Many observers are worried about Coupang’s continued loss-making performance, but the e-commerce unicorn -- backed by SoftBank’s Vision Fund -- has narrowed its operating loss to 720 billion won ($582.9 million) in 2019, with revenue of 7.2 trillion won, jumping 64 percent on-year.
Revenue at Kurly -- operator of grocery delivery platform Market Kurly – rose 173 percent on-year to 328.9 billion won in 2019. But its operating loss also soared 179 percent from a year earlier to 97.5 billion won in 2019.
WeMakePrice’s revenue inched up 8 percent in 2019 but its operating loss doubled due to heavy marketing costs while. WeMakePrice’s revenue and operating loss for the year stood at 465.3 billion won and 75.6 billion won, respectively.
E-commerce platforms focusing on specific areas enjoyed two- or three-digit growth in profit, proving that their focused business can be lucrative.
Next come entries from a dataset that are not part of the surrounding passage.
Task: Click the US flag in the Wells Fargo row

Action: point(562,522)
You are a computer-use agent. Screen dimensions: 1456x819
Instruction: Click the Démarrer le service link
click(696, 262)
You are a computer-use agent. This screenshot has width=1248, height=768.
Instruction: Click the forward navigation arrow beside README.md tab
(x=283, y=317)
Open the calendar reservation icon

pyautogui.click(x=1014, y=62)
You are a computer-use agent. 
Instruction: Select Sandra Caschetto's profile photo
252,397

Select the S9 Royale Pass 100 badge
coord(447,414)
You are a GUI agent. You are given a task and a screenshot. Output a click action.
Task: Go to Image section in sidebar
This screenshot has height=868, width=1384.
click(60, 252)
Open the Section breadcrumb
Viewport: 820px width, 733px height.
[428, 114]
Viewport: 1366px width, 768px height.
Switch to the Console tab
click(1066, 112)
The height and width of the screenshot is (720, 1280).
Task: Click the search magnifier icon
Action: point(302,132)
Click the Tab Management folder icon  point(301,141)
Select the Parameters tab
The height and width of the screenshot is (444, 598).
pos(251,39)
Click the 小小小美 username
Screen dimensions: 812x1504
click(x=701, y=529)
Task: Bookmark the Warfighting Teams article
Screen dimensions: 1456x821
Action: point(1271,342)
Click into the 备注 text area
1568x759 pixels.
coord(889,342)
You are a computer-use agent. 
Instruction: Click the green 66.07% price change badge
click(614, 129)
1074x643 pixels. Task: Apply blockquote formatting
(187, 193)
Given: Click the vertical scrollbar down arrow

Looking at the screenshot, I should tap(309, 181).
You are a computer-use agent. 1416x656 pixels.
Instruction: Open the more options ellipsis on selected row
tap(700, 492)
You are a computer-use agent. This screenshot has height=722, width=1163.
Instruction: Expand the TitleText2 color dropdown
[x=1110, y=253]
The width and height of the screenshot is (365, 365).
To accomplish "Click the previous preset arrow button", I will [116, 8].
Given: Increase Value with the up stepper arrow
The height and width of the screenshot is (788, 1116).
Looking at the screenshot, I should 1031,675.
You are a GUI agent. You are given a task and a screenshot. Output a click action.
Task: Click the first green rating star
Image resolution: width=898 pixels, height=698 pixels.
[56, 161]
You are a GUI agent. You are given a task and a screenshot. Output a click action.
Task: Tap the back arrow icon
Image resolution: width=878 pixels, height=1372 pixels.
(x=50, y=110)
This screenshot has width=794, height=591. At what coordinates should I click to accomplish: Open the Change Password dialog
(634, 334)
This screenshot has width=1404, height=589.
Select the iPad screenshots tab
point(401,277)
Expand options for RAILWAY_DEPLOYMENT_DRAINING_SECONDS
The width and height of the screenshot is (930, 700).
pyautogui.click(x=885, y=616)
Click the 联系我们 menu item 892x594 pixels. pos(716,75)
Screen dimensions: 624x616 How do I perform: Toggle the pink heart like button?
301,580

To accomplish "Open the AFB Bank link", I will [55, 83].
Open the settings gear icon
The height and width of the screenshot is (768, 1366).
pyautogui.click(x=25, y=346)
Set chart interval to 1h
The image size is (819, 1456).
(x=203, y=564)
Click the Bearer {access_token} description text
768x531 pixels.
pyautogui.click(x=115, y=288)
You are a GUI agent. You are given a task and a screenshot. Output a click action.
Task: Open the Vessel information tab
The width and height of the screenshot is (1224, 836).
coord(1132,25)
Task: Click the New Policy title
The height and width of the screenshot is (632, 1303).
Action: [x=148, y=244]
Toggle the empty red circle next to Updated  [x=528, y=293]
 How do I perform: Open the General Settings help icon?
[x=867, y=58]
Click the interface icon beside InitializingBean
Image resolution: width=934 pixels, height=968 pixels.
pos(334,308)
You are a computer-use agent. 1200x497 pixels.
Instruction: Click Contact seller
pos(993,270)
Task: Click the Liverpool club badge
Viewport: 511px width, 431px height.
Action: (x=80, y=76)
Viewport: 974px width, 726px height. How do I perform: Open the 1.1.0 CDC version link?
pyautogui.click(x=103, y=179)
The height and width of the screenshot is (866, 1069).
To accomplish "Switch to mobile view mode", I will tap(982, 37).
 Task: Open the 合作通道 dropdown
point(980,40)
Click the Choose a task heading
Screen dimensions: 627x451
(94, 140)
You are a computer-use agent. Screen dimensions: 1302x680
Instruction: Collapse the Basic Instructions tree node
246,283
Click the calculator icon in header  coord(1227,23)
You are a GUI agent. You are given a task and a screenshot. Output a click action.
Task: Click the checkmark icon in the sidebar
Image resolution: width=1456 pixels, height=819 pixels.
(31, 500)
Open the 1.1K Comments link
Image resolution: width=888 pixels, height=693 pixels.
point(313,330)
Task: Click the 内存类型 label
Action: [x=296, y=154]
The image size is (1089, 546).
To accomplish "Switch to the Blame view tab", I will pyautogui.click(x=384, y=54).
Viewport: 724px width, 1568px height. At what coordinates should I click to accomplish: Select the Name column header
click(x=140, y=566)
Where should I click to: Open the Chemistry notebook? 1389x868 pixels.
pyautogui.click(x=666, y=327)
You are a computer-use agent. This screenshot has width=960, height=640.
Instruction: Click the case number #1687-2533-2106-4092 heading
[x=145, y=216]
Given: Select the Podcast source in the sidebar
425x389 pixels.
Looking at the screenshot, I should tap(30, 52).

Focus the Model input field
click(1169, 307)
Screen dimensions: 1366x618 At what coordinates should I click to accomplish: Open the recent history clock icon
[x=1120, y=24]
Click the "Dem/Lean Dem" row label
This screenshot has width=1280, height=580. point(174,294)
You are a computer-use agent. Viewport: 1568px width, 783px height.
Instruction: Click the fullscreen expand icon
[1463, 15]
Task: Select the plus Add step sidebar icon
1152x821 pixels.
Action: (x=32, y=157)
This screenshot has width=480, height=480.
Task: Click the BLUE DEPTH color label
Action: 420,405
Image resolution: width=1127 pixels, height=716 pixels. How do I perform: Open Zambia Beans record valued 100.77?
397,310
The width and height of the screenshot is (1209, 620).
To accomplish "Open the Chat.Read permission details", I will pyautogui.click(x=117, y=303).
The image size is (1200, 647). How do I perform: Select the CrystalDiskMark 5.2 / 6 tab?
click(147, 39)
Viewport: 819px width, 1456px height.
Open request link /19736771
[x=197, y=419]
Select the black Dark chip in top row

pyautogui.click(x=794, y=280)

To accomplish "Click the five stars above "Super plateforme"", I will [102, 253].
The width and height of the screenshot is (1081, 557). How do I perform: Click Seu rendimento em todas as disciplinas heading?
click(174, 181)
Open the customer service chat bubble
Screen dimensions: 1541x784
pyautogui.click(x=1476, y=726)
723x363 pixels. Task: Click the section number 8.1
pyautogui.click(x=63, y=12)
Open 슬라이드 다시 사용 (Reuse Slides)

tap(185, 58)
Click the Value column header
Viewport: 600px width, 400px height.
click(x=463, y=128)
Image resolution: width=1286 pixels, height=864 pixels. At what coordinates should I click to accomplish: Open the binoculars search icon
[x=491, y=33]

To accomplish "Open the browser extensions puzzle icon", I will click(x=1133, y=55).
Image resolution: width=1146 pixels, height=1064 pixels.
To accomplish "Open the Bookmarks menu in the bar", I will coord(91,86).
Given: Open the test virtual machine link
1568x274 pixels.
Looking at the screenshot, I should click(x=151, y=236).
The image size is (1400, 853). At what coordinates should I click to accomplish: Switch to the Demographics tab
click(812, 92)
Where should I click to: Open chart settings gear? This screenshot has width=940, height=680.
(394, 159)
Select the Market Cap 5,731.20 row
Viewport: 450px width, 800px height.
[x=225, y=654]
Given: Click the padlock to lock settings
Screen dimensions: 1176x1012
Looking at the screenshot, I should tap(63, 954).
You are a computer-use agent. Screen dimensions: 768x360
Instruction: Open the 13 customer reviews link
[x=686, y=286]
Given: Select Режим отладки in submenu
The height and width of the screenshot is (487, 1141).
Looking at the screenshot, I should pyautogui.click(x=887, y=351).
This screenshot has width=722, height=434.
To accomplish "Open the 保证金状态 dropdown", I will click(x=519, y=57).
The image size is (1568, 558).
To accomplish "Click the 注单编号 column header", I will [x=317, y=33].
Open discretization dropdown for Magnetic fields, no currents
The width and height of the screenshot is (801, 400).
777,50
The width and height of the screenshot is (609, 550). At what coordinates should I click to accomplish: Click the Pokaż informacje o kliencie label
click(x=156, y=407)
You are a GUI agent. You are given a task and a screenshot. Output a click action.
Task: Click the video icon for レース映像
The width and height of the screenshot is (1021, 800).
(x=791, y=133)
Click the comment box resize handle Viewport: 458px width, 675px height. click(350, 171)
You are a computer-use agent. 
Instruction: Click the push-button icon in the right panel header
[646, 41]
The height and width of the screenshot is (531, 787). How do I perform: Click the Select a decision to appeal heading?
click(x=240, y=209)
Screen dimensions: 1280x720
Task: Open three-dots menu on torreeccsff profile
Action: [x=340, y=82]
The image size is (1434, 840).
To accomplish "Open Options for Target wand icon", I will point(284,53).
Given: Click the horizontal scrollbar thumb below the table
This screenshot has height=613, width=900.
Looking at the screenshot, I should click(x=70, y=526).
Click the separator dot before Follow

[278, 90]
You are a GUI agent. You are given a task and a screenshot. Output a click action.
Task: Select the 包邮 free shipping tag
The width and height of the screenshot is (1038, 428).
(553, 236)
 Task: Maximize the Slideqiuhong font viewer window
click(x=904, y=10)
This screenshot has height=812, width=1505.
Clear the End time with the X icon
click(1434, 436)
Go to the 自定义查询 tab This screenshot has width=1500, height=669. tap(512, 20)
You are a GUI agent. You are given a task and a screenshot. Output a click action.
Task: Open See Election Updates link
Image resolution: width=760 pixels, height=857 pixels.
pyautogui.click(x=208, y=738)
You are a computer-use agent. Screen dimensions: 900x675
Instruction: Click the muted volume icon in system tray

So booming that fashion e-commerce platform Musinsa joined the list of South Korean unicorn startups in December last year.
E-commerce startups are likely to enjoy further growth this year as customers spend more time and money online amid the COVID-19 pandemic.
Fintech leader crosses W100b threshold
Viva Republica, which operates mobile fintech platform Toss, made a 100 billion won in revenue, becoming the first fintech startup to reach that milestone. Toss’ archival Kakao Pay, backed by mobile giant Kakao, also saw its revenue double from 69.5 billion won in 2018 to 141.1 billion won last year.
The difference between Viva Republica and Kakao Pay was operating losses. While Viva Republica’s operating loss widened from 44.5 billion won in 2018 to 115.4 billion won, Kakao Pay managed to reduce operating losses from 96.5 billion won in 2018 to 65.3 billion won in 2019.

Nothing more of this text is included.